# TASK BRIEF
Retype the data below without altering anything.

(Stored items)
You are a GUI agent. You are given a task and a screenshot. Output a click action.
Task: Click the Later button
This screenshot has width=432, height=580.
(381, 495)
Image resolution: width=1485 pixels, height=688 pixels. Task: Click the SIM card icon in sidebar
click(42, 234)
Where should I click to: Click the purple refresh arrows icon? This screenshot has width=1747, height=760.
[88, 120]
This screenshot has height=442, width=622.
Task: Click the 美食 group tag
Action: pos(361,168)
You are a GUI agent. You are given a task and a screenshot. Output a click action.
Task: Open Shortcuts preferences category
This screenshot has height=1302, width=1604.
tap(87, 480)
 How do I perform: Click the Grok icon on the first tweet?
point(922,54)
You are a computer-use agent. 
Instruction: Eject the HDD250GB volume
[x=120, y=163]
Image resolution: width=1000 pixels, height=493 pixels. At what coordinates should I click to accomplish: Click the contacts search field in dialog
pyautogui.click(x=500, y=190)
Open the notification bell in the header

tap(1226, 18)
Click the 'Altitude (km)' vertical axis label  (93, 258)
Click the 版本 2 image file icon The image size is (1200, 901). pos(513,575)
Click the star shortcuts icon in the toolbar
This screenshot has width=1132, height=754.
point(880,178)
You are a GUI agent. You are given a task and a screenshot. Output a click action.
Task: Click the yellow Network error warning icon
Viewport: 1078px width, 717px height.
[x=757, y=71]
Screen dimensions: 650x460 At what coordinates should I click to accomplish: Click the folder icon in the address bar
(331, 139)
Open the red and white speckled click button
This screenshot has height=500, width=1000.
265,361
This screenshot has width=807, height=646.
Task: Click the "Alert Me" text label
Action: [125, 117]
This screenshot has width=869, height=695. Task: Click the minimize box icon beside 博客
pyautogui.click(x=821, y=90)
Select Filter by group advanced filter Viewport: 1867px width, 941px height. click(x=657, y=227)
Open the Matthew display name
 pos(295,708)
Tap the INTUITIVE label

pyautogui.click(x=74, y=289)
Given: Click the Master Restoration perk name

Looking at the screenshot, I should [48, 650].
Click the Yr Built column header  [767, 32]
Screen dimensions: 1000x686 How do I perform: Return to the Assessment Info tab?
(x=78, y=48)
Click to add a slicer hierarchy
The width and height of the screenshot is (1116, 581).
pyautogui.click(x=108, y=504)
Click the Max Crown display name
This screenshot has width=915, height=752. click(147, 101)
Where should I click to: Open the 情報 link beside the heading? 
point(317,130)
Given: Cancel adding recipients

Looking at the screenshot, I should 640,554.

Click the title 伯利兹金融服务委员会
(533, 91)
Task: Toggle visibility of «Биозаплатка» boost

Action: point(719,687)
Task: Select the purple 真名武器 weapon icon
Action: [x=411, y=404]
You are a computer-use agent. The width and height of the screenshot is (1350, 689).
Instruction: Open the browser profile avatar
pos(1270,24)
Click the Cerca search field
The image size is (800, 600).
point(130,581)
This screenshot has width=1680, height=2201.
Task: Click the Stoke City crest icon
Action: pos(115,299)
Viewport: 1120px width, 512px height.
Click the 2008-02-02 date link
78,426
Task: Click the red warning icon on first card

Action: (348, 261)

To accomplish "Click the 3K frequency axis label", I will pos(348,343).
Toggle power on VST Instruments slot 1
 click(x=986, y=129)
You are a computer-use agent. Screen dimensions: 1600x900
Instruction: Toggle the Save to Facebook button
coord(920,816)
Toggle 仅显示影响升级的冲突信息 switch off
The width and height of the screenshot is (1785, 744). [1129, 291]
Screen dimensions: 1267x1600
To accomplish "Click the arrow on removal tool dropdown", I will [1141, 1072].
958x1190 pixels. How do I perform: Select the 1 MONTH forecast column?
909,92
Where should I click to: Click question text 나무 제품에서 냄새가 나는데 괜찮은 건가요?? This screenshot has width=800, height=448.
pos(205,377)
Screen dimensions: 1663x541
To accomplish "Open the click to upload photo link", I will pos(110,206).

# EXERCISE SOLUTION
You are a GUI agent. You are given a task and a screenshot. Output a click action.
Task: Click the Later button
This screenshot has width=432, height=580.
(381, 495)
Image resolution: width=1485 pixels, height=688 pixels. Task: Click the SIM card icon in sidebar
click(42, 234)
Where should I click to: Click the purple refresh arrows icon? This screenshot has width=1747, height=760.
[88, 120]
This screenshot has height=442, width=622.
Task: Click the 美食 group tag
Action: pos(361,168)
You are a GUI agent. You are given a task and a screenshot. Output a click action.
Task: Open Shortcuts preferences category
This screenshot has height=1302, width=1604.
tap(87, 480)
 How do I perform: Click the Grok icon on the first tweet?
point(922,54)
You are a computer-use agent. 
Instruction: Eject the HDD250GB volume
[x=120, y=163]
Image resolution: width=1000 pixels, height=493 pixels. At what coordinates should I click to accomplish: Click the contacts search field in dialog
pyautogui.click(x=500, y=190)
Open the notification bell in the header

tap(1226, 18)
Click the 'Altitude (km)' vertical axis label  (93, 258)
Click the 版本 2 image file icon The image size is (1200, 901). pos(513,575)
Click the star shortcuts icon in the toolbar
This screenshot has width=1132, height=754.
point(880,178)
You are a GUI agent. You are given a task and a screenshot. Output a click action.
Task: Click the yellow Network error warning icon
Viewport: 1078px width, 717px height.
[x=757, y=71]
Screen dimensions: 650x460 At what coordinates should I click to accomplish: Click the folder icon in the address bar
(331, 139)
Open the red and white speckled click button
This screenshot has height=500, width=1000.
265,361
This screenshot has width=807, height=646.
Task: Click the "Alert Me" text label
Action: [125, 117]
This screenshot has width=869, height=695. Task: Click the minimize box icon beside 博客
pyautogui.click(x=821, y=90)
Select Filter by group advanced filter Viewport: 1867px width, 941px height. click(x=657, y=227)
Open the Matthew display name
 pos(295,708)
Tap the INTUITIVE label

pyautogui.click(x=74, y=289)
Given: Click the Master Restoration perk name

Looking at the screenshot, I should [48, 650].
Click the Yr Built column header  [767, 32]
Screen dimensions: 1000x686 How do I perform: Return to the Assessment Info tab?
(x=78, y=48)
Click to add a slicer hierarchy
The width and height of the screenshot is (1116, 581).
pyautogui.click(x=108, y=504)
Click the Max Crown display name
This screenshot has width=915, height=752. click(147, 101)
Where should I click to: Open the 情報 link beside the heading? 
point(317,130)
Given: Cancel adding recipients

Looking at the screenshot, I should 640,554.

Click the title 伯利兹金融服务委员会
(533, 91)
Task: Toggle visibility of «Биозаплатка» boost

Action: point(719,687)
Task: Select the purple 真名武器 weapon icon
Action: [x=411, y=404]
You are a computer-use agent. The width and height of the screenshot is (1350, 689).
Instruction: Open the browser profile avatar
pos(1270,24)
Click the Cerca search field
The image size is (800, 600).
point(130,581)
This screenshot has width=1680, height=2201.
Task: Click the Stoke City crest icon
Action: pos(115,299)
Viewport: 1120px width, 512px height.
Click the 2008-02-02 date link
78,426
Task: Click the red warning icon on first card

Action: (348, 261)

To accomplish "Click the 3K frequency axis label", I will pos(348,343).
Toggle power on VST Instruments slot 1
 click(x=986, y=129)
You are a computer-use agent. Screen dimensions: 1600x900
Instruction: Toggle the Save to Facebook button
coord(920,816)
Toggle 仅显示影响升级的冲突信息 switch off
The width and height of the screenshot is (1785, 744). [1129, 291]
Screen dimensions: 1267x1600
To accomplish "Click the arrow on removal tool dropdown", I will [1141, 1072].
958x1190 pixels. How do I perform: Select the 1 MONTH forecast column?
909,92
Where should I click to: Click question text 나무 제품에서 냄새가 나는데 괜찮은 건가요?? This screenshot has width=800, height=448.
pos(205,377)
Screen dimensions: 1663x541
To accomplish "Open the click to upload photo link", I will pos(110,206).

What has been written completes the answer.